Text excerpt -
++++++++

Operating revenue from Asia went up 9.7% year over year to $3.05 billion, while premiums, fees and other revenue grew 6% to $2.3 billion, driven by growth in Japan, China, Korea and Australia, as well as improved persistency in both Japan and Korea. In addition, operating earnings surged 61% year over year to $275 million, reflecting improved performance from ALICO.
Operating revenue from EMEA dipped 5.7% year over year to $972 million. Premiums, fees and other revenue in this segment slipped 4% to $815 million. However, operating earnings soared 28% year over year to $82 million, reflecting augmented growth in Turkey, Russia and the Gulf countries.
Separately, Corporate & Other operating revenue was recorded at $349 million, almost in line with the year-ago period. Additionally, an operating loss of $12 million was incurred, far narrower than the loss of $66 million in the prior-year quarter, since higher investment income was offset by loss of earnings from MetLife Bank.
At the end of the reported quarter, MetLife’s net investment income increased 4% year over year to $5.2 billion, while net investment portfolio gain was $4 million, up from a year-ago loss of $347 million. In addition, post-tax derivative gains surged to $1.3 million ($2.09 billion pre-tax) in stark contrast to a gain of $195 million ($352 million pre-tax) in the year-ago quarter.
The upside was driven by interest rate volatility and higher-than-expected gains in the company’s variable annuity hedging program, under which pre-tax variable investment income surged to $371 million in the reported quarter from $273 million in the year-ago quarter.
As of June 30, 2012, MetLife’s book value per share excluding AOCI, increased 12% year over year to $48.60. Reported book value (including AOCI) per share escalated 22% to $56.83 versus $46.56 at the end of the year-ago period.
At the end of June 2012, MetLife had total investments of $516.4 billion, up from $511.43 billion at 2011-end. Also, cash and cash equivalents surged to $16.0 billion, total assets increased to $825.20 billion and long-term debt slightly moved down to $18.9 billion, while total equity increased to $62.7 billion, from 2011-end.
Outlook for 2012
In March 2012, management detailed out its earnings growth projections for 2012. MetLife guided the operating earnings in the range of $5.14-5.57 billion or $4.80-5.20 per share.
Segment-wise, The Americas is expected to record operating earnings in the range of $3.925 4.195 billion, Asia is projected to report in the band of $1.11-1.21 billion and EMEA segment in the range of $275-325 million. Meanwhile, loss from Corporate & Other is anticipated in the range of $170-160 million.
Within The Americas, $1.315-1.395 billion of earning are expected to be from retail, $1.01-1.07 billion from corporate benefit funding and $525-575 million from Latin America. Group, voluntary & worksite benefits are estimated to contribute within $1.075-1.155 billion to The Americas.
On May 23, 2012, MetLife charted out its growth goals to be achieved by 2016, whereby management expects to increase its ROE within 12-14%, up from 10.3% in 2011, driven by higher operating earnings. The company also projects net pre-tax savings of $600 million, while contribution from the emerging markets is expected to increase to over 20% of operating earnings.
Additionally, MetLife is focusing on shifting its product mix toward protection products and away from more capital-intensive products, in order to generate more predictable operating earnings and cash flows, thereby improving its risk profile and free cash flow.
Meanwhile, another close competitor, Prudential Financial Inc. ( PRU - Analyst Report ) reported core operating earnings for the second-quarter of 2012 of $1.34 per share, trailing much lower than the Zacks Consensus Estimate of $1.55.
Moreover, the results dwindled 14.7% on a year-over-year basis. The lackluster earnings were primarily due to the outcome of higher claims experience and expense levels, partially offset by revenue growth and a lower share count.
Currently, MetLife carries a Zacks Rank #3, which implies a short-term Hold and long-term Neutral recommendation.

++++++++

Data extract -
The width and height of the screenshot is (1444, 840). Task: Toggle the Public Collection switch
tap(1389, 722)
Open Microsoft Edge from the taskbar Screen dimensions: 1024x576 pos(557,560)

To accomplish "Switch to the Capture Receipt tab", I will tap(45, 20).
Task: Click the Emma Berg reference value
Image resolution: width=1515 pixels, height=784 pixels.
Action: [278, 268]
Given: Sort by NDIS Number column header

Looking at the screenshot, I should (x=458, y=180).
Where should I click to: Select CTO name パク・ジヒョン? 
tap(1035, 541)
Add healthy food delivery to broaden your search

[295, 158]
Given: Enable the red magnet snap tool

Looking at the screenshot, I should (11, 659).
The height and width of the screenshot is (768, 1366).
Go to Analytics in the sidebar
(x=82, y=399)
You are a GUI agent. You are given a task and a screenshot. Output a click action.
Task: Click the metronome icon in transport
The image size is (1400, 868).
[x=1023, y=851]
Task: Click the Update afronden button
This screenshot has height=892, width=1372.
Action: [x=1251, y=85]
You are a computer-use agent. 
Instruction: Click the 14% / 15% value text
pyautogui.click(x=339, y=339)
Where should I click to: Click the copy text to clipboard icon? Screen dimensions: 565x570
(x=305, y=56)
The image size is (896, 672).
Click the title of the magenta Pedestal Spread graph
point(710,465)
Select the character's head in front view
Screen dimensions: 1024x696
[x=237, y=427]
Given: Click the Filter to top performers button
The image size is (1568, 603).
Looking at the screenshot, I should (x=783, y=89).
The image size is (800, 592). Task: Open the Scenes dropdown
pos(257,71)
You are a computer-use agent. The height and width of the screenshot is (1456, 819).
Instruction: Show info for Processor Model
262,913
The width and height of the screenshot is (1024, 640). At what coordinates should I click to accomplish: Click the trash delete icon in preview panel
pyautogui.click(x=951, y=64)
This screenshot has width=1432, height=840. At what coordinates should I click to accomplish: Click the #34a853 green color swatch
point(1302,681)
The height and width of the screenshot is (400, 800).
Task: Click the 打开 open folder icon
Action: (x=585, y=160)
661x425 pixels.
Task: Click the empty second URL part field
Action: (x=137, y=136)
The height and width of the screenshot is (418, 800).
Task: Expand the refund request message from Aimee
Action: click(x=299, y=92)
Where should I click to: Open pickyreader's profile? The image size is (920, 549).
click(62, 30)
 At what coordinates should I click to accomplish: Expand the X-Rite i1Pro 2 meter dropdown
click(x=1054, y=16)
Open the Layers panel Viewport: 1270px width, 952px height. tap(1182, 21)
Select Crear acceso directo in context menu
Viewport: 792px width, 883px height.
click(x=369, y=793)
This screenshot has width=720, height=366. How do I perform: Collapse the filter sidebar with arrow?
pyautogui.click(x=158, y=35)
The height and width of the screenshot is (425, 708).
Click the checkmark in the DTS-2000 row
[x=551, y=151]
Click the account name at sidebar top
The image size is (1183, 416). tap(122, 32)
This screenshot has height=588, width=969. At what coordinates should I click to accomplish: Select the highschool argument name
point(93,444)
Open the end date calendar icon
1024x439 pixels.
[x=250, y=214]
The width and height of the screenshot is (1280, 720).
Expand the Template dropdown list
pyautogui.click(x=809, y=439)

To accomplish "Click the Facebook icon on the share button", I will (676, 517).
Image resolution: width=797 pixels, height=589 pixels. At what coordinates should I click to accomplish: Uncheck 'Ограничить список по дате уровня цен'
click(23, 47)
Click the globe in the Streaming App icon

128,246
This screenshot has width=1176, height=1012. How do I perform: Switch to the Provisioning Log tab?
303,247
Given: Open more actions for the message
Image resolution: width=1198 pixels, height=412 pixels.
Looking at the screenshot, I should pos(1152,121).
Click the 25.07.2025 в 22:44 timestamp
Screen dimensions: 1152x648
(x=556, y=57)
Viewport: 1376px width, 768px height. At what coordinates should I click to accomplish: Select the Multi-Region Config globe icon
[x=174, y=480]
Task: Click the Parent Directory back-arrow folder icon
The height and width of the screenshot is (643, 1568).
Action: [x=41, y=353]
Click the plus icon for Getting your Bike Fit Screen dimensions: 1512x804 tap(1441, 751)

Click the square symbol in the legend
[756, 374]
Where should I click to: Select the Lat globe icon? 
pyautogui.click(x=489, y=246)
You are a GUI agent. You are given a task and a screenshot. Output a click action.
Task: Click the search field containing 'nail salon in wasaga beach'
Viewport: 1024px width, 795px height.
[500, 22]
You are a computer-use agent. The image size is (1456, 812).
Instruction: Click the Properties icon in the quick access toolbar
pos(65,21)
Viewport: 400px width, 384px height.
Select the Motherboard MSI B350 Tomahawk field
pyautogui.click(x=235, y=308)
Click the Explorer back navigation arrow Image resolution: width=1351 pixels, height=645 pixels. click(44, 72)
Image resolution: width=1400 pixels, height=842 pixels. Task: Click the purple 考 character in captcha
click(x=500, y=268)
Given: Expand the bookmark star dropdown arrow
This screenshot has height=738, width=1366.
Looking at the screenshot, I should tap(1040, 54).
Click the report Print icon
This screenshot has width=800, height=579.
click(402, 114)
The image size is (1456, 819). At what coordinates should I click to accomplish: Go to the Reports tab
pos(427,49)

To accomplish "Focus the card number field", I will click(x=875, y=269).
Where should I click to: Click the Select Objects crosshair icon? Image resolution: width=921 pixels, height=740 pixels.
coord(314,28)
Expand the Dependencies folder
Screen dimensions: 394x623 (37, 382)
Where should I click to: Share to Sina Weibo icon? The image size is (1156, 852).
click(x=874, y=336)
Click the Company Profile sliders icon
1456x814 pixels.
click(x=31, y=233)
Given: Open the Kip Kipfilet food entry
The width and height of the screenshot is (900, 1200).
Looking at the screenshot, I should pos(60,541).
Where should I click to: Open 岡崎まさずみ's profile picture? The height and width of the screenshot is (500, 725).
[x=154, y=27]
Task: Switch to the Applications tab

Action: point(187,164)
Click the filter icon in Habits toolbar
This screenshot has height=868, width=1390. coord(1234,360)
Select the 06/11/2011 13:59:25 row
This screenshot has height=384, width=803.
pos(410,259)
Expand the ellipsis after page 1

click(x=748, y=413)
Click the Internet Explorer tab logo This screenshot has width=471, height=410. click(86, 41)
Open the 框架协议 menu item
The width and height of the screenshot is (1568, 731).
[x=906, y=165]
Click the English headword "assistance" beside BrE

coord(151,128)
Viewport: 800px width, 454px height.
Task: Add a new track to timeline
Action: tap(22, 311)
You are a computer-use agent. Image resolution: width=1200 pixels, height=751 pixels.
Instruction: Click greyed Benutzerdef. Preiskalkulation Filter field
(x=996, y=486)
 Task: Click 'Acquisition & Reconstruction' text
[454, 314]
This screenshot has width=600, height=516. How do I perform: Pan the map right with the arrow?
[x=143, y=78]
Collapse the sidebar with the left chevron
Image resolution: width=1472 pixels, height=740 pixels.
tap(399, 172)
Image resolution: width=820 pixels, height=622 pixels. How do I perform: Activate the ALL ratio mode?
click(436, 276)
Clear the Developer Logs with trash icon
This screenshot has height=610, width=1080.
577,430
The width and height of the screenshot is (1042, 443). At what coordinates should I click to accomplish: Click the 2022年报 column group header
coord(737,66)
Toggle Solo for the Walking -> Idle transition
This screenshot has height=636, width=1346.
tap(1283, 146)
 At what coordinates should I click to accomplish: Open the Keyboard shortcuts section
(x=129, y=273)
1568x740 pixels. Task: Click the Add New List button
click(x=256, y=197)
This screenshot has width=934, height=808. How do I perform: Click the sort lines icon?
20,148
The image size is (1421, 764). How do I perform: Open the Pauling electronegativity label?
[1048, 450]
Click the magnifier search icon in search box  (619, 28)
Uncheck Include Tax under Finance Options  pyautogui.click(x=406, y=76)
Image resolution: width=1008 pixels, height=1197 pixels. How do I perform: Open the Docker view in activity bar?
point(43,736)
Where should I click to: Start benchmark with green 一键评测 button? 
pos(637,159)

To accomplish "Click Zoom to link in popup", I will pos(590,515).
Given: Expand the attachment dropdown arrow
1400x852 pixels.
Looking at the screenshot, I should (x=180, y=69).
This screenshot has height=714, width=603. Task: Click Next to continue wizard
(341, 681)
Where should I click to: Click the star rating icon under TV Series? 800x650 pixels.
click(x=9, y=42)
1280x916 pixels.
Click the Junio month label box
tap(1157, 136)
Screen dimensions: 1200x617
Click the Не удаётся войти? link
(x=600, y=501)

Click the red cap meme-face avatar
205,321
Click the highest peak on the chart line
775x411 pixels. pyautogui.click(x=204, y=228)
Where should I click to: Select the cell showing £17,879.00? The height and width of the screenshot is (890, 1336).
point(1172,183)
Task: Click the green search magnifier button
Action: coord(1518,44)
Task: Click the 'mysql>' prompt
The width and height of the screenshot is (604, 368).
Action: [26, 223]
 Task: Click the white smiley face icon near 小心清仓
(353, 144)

++++++++

Tasks for this exercise -
• 1. According to the MetLife earnings text, what were MetLife's total investments at the end of June 2012?
• 2. How would this sentence from the MetLife earnings text read in Spanish: "Currently, MetLife carries a Zacks Rank #3, which implies a short-term Hold and long-term Neutral recommendation."

Exercise solutions -
• 1. $516.4 billion

• 2. Actualmente, MetLife tiene un Zacks Rank #3, lo que implica una recomendación de Mantener a corto plazo y Neutral a largo plazo.